Unternehmen müssten sich schon jetzt darauf einstellen, dass auch das beste Freihandelsabkommen nicht mit den bisherigen Wirtschaftsbeziehungen im gemeinsamen EU-Markt vergleichbar sei. So seien etwa Zollformalitäten unvermeidlich. Das seien «die mechanischen Konsequenzen der Bedingungen, die Grossbritannien gewählt hat», betonte Barnier.

Sehr wenig Zeit für Verhandlungen

Grossbritannien war in der Nacht zum Samstag aus der EU ausgetreten. In einer Übergangsfrist bis Jahresende ändert sich aber im Alltag praktisch nichts. Während dieser Zeit wollen sich beide Seiten über die Regelung ihrer künftigen Beziehungen einig werden.

* BEREITGESTELLTES MATERIAL:

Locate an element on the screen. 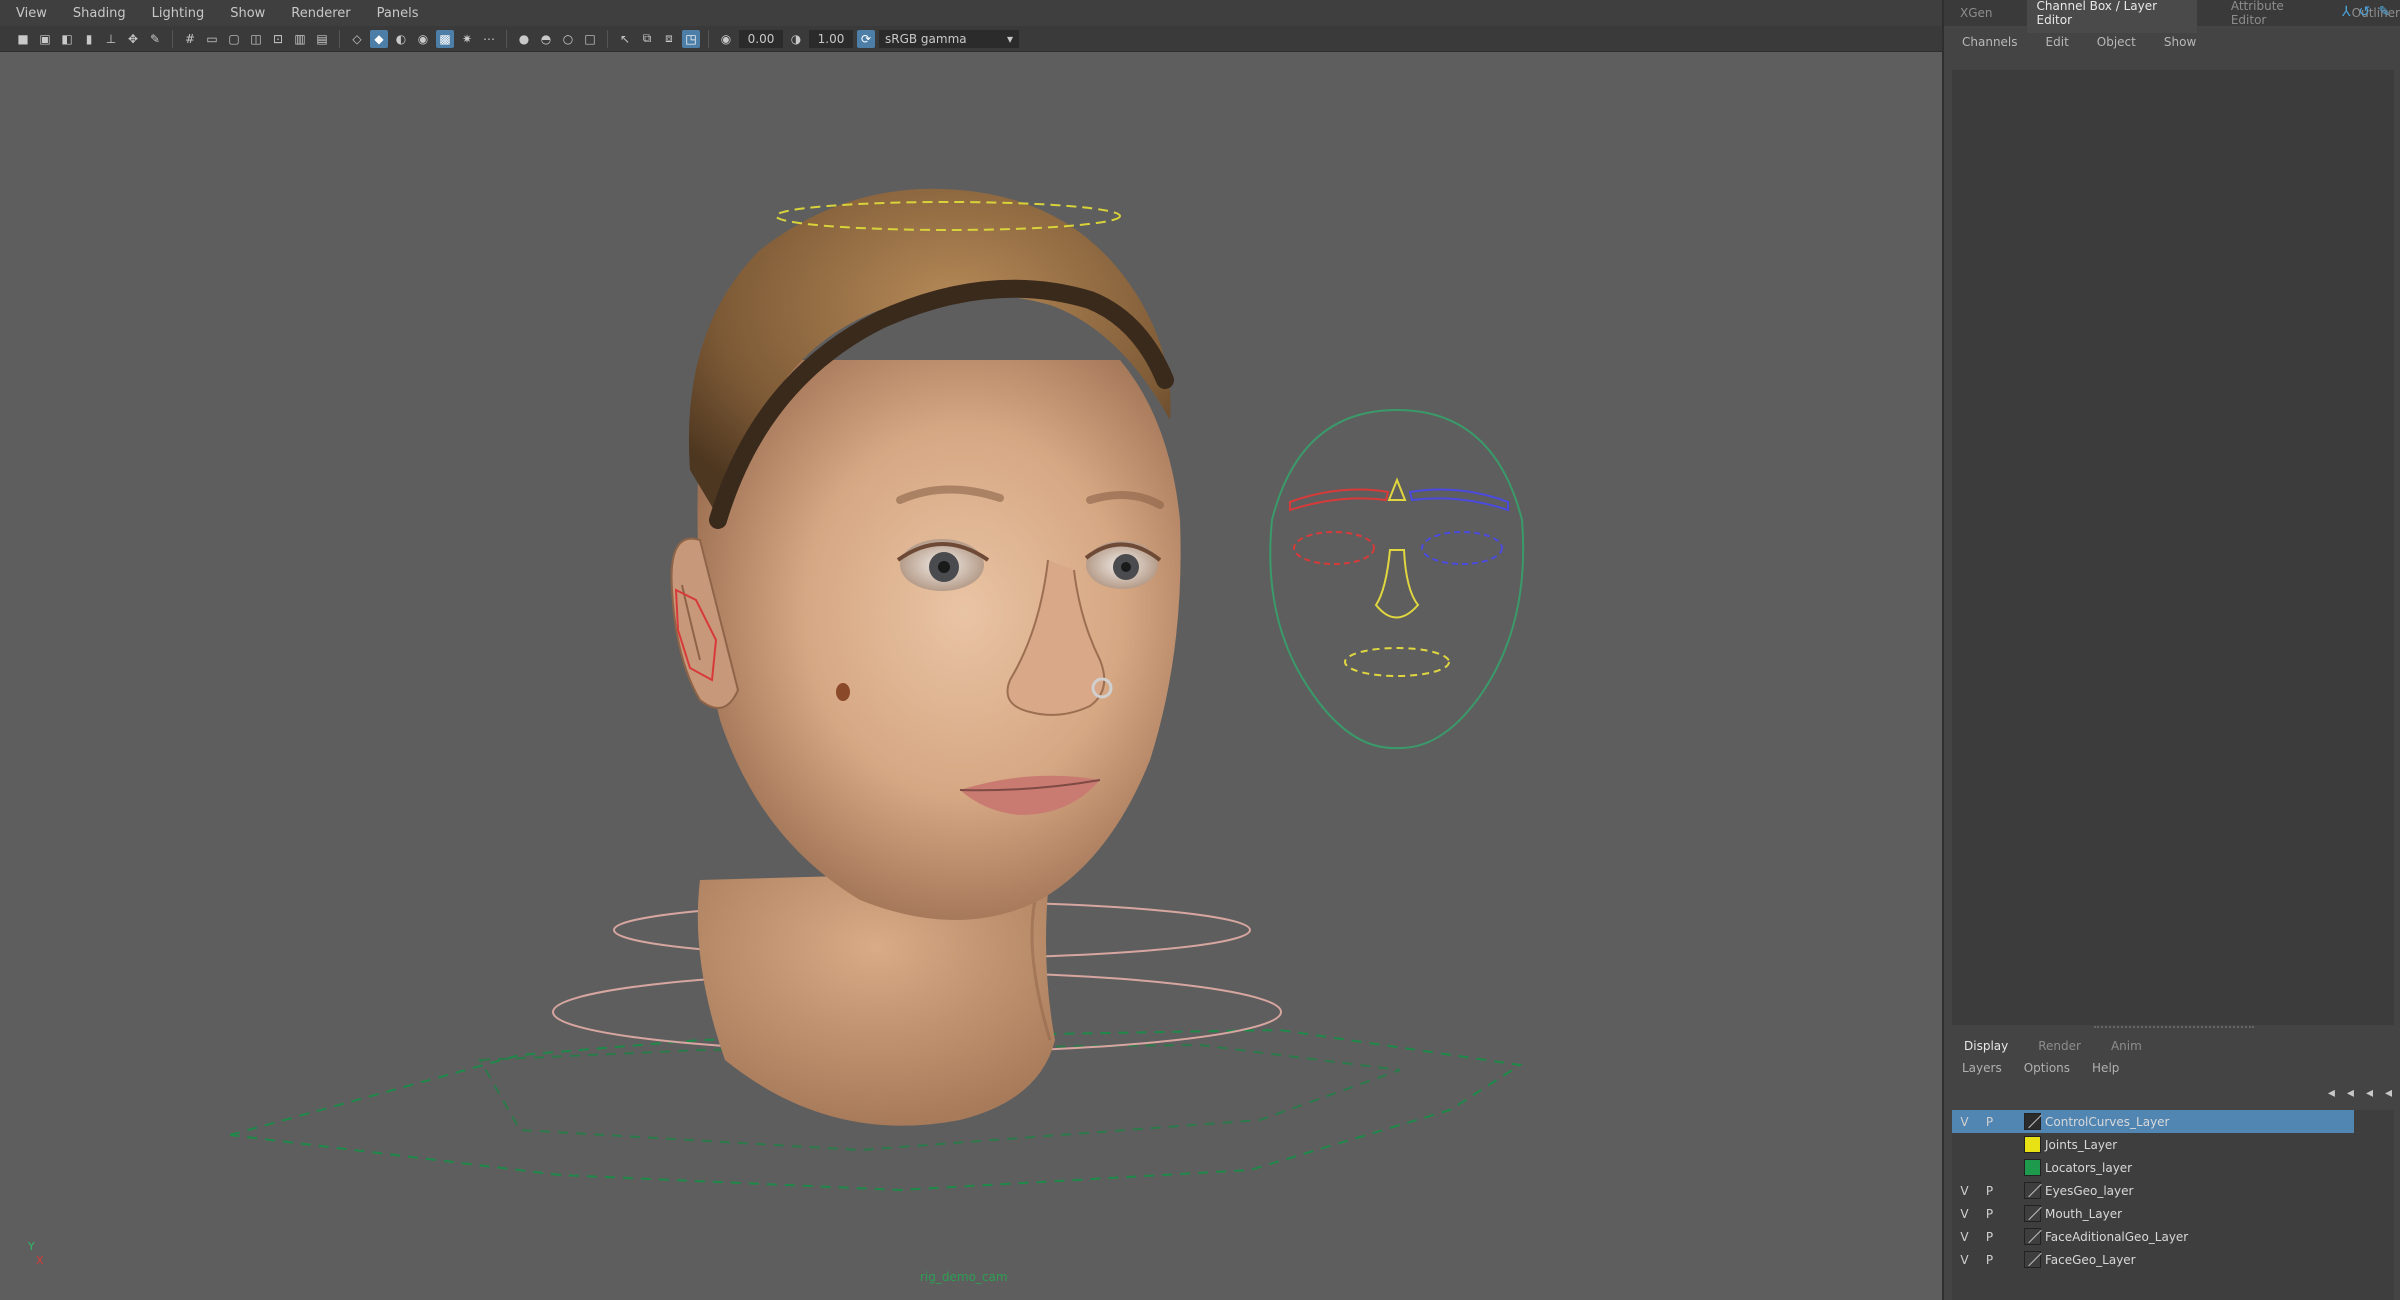 The image size is (2400, 1300). layer-name: ControlCurves_Layer is located at coordinates (2108, 1122).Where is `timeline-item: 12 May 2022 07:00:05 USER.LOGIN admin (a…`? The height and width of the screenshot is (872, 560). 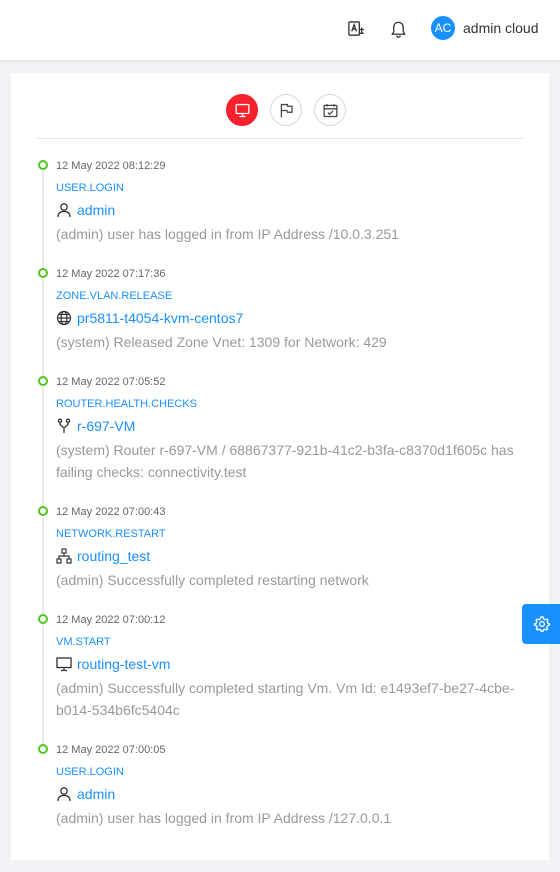 timeline-item: 12 May 2022 07:00:05 USER.LOGIN admin (a… is located at coordinates (287, 786).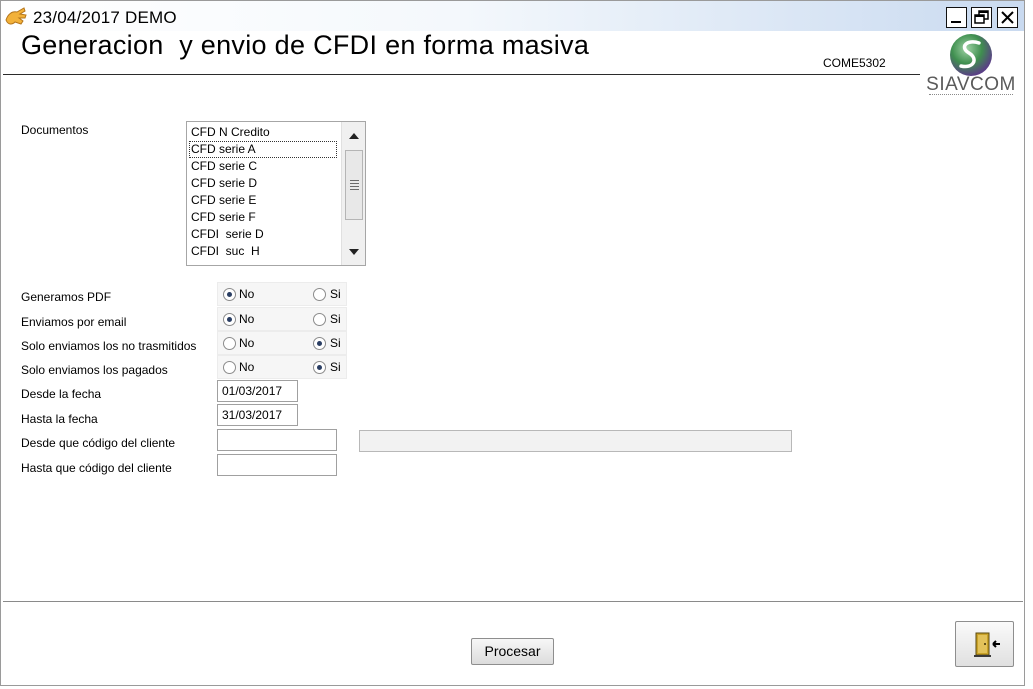 The image size is (1033, 689). What do you see at coordinates (230, 344) in the screenshot?
I see `radio-no-trasmitidos-no` at bounding box center [230, 344].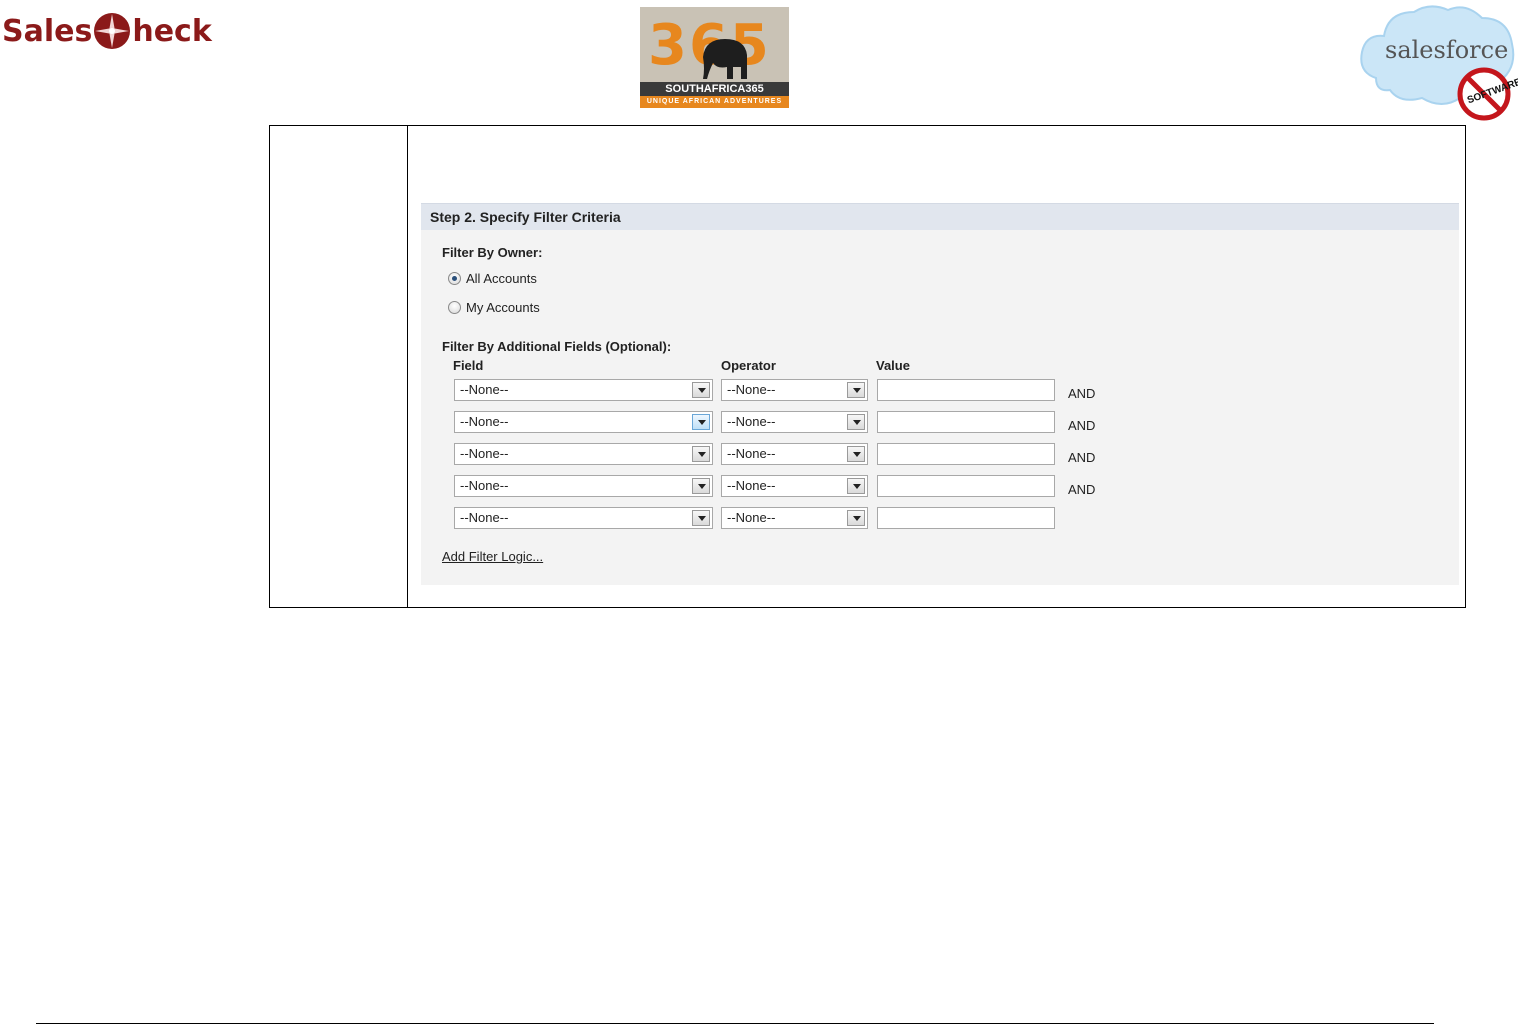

* DURCHZUFÜHRENDE AUFGABEN:
A - Geben Sie aus dem Text zum EU-Austritt Großbritanniens die Stelle unverändert wieder, die mit „Unternehmen müssten sich“ beginnt und sich bis „Beziehungen einig werden.“ fortsetzt.
B - Beantworten Sie anhand des Textes zum EU-Austritt Großbritanniens die folgenden Fragen:
(i) Was ist nach Barnier für Unternehmen unvermeidlich?
(ii) Wann ist Großbritannien aus der EU ausgetreten?
(iii) Bis wann dauert die Übergangsfrist?

* GEORDNETE ERGEBNISSE:
A -
Unternehmen müssten sich schon jetzt darauf einstellen, dass auch das beste Freihandelsabkommen nicht mit den bisherigen Wirtschaftsbeziehungen im gemeinsamen EU-Markt vergleichbar sei. So seien etwa Zollformalitäten unvermeidlich. Das seien «die mechanischen Konsequenzen der Bedingungen, die Grossbritannien gewählt hat», betonte Barnier.

Sehr wenig Zeit für Verhandlungen

Grossbritannien war in der Nacht zum Samstag aus der EU ausgetreten. In einer Übergangsfrist bis Jahresende ändert sich aber im Alltag praktisch nichts. Während dieser Zeit wollen sich beide Seiten über die Regelung ihrer künftigen Beziehungen einig werden.

B -
(i) Zollformalitäten
(ii) In der Nacht zum Samstag
(iii) Bis Jahresende